(DATA SHOWN begins)

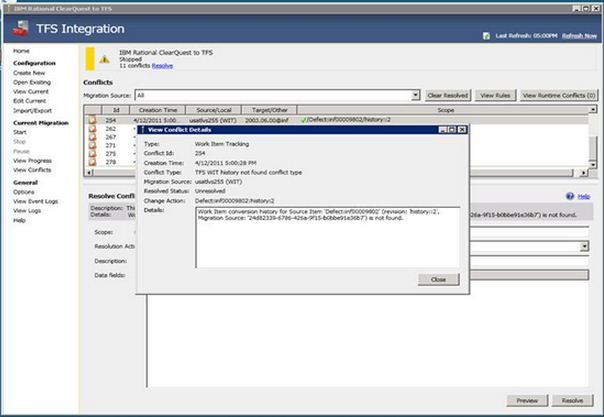The width and height of the screenshot is (604, 417).
Task: Expand the Resolution Action dropdown arrow
Action: 584,246
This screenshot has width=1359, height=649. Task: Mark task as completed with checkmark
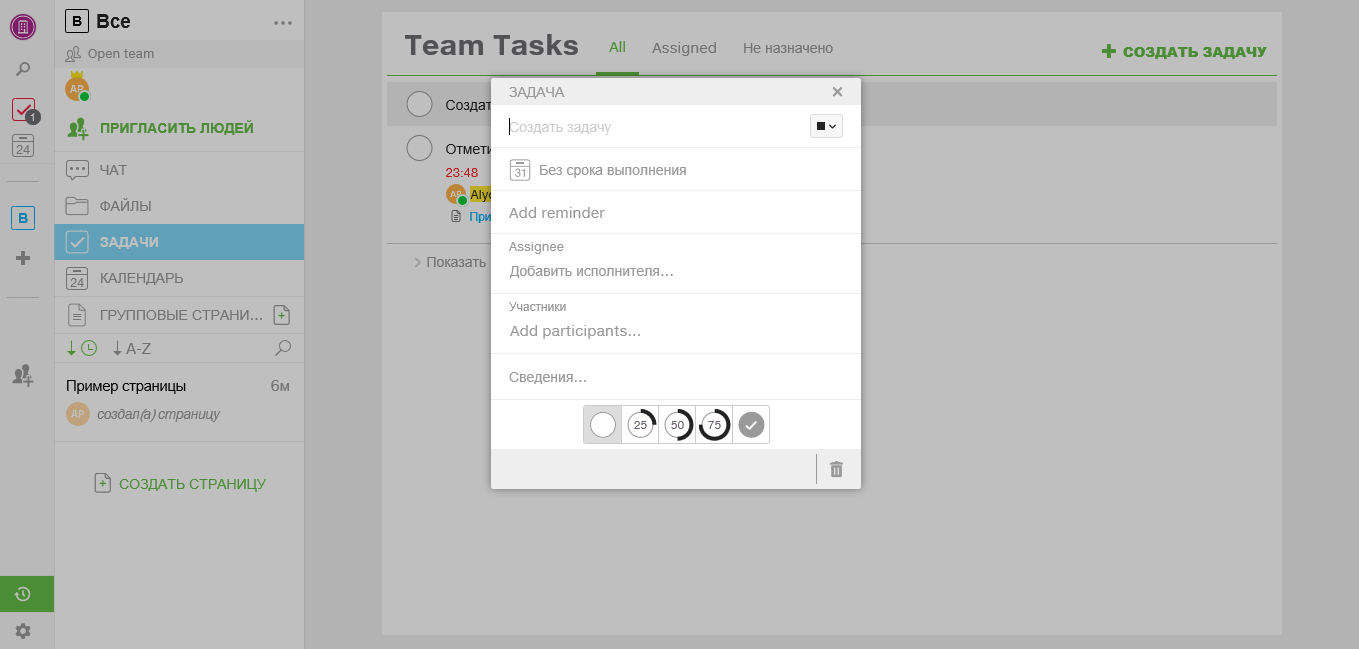pos(751,425)
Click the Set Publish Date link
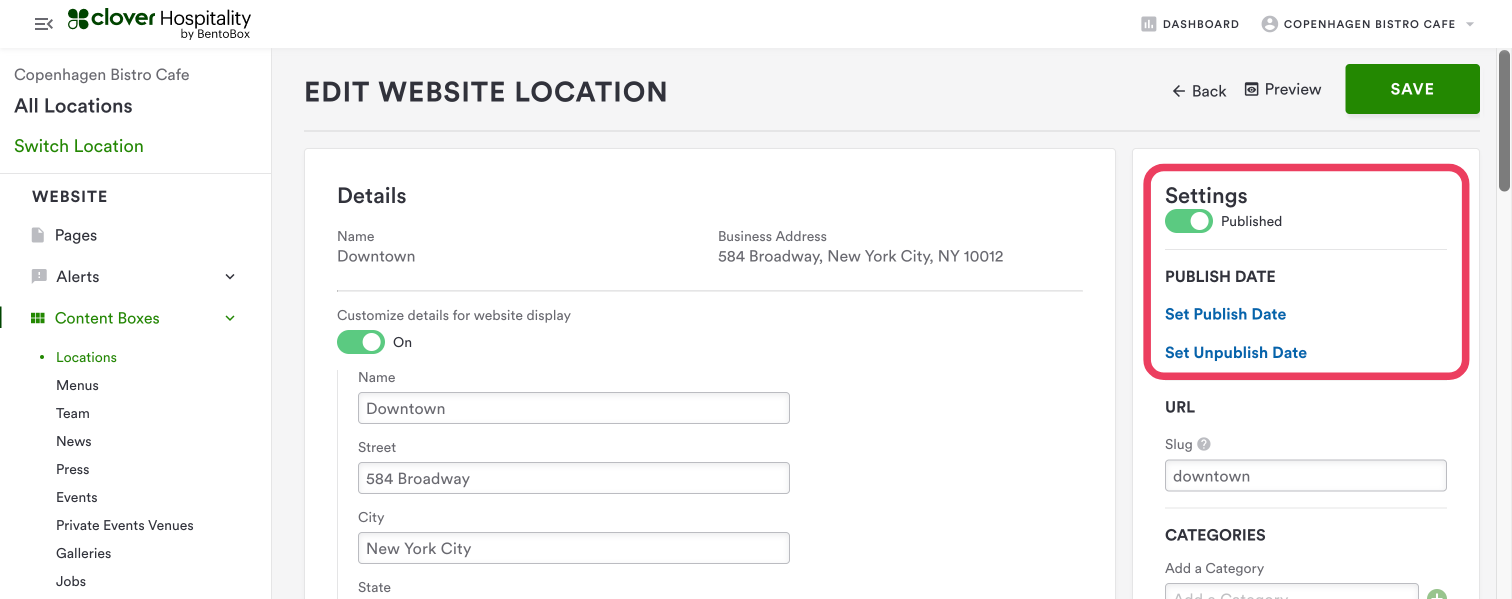The width and height of the screenshot is (1512, 599). [x=1225, y=314]
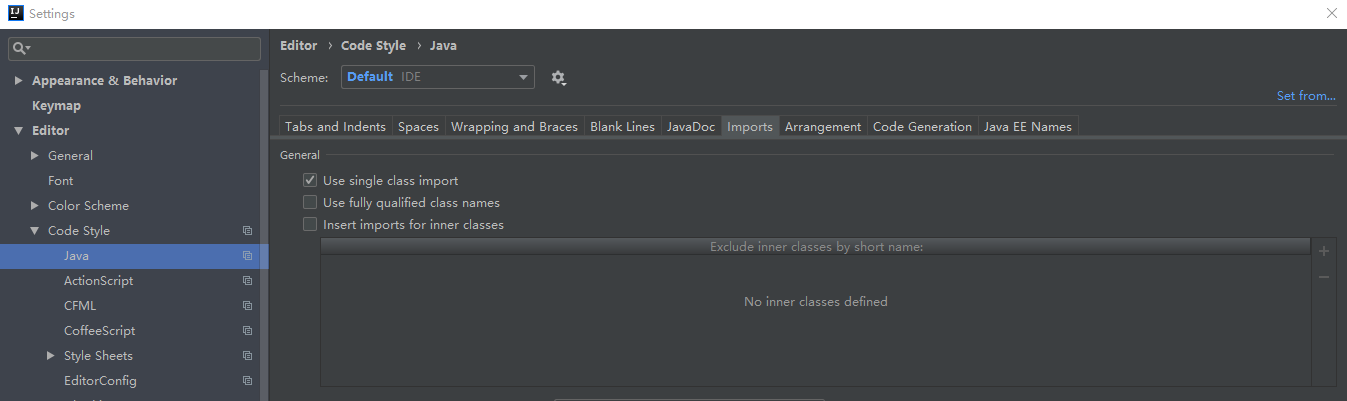Click the add inner class plus icon
The width and height of the screenshot is (1347, 401).
click(1324, 251)
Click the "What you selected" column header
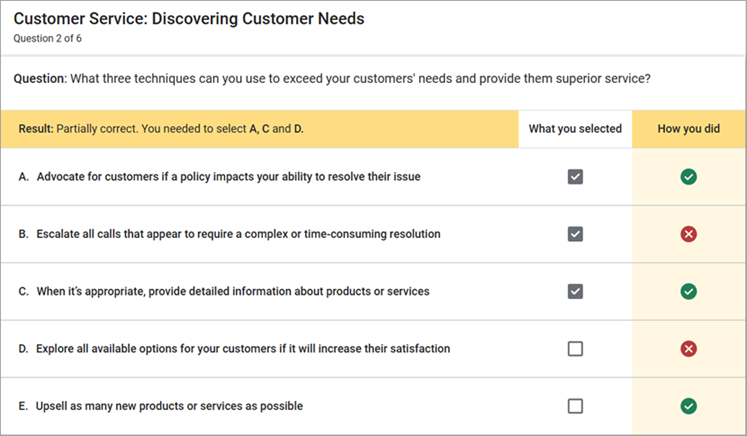The image size is (747, 436). [575, 129]

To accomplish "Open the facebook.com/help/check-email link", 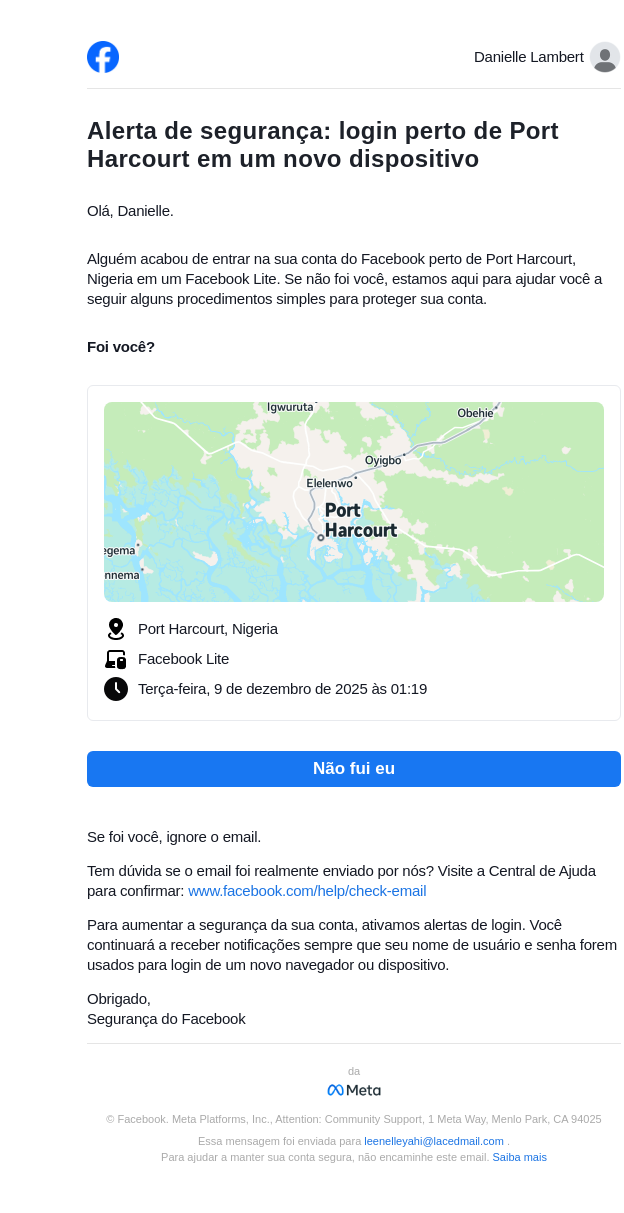I will [307, 891].
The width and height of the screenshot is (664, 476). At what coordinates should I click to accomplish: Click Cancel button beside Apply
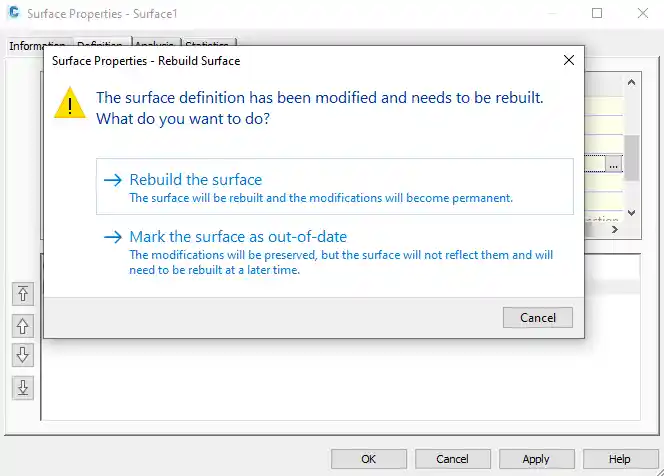452,459
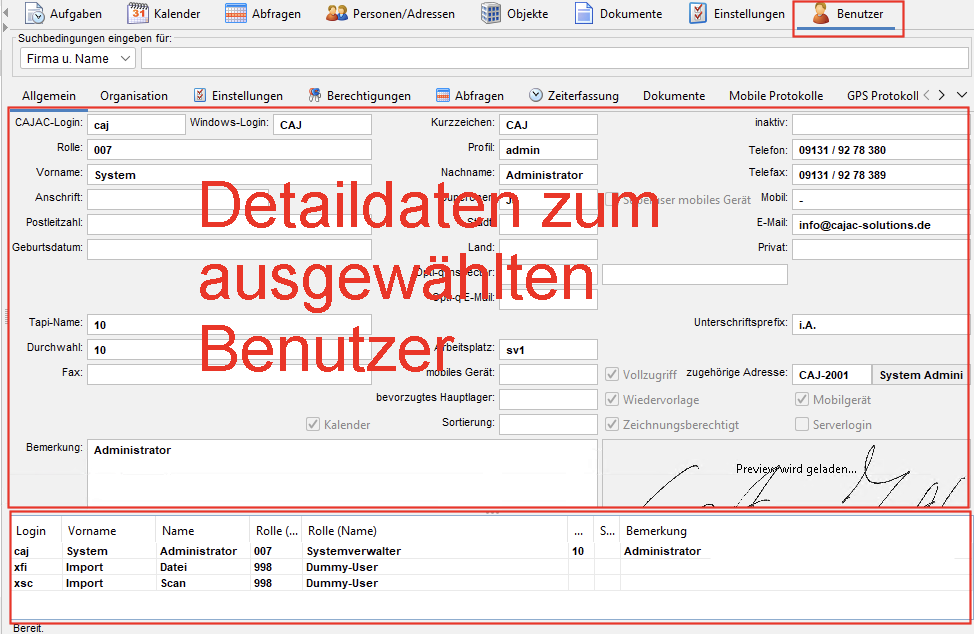Toggle the Zeichnungsberechtigt checkbox

(613, 424)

(DATA SHOWN ends)

YOUR ASSIGNMENT: Print only the lines from the line that contains "The width and height of the screenshot is (664, 476)." to the final line of the data, inclusive. Pictures stay out.

RESPONSE AREA:
The width and height of the screenshot is (664, 476). At what coordinates should I click to accomplish: Click Cancel button beside Apply
452,459
Toggle the Zeichnungsberechtigt checkbox

(613, 424)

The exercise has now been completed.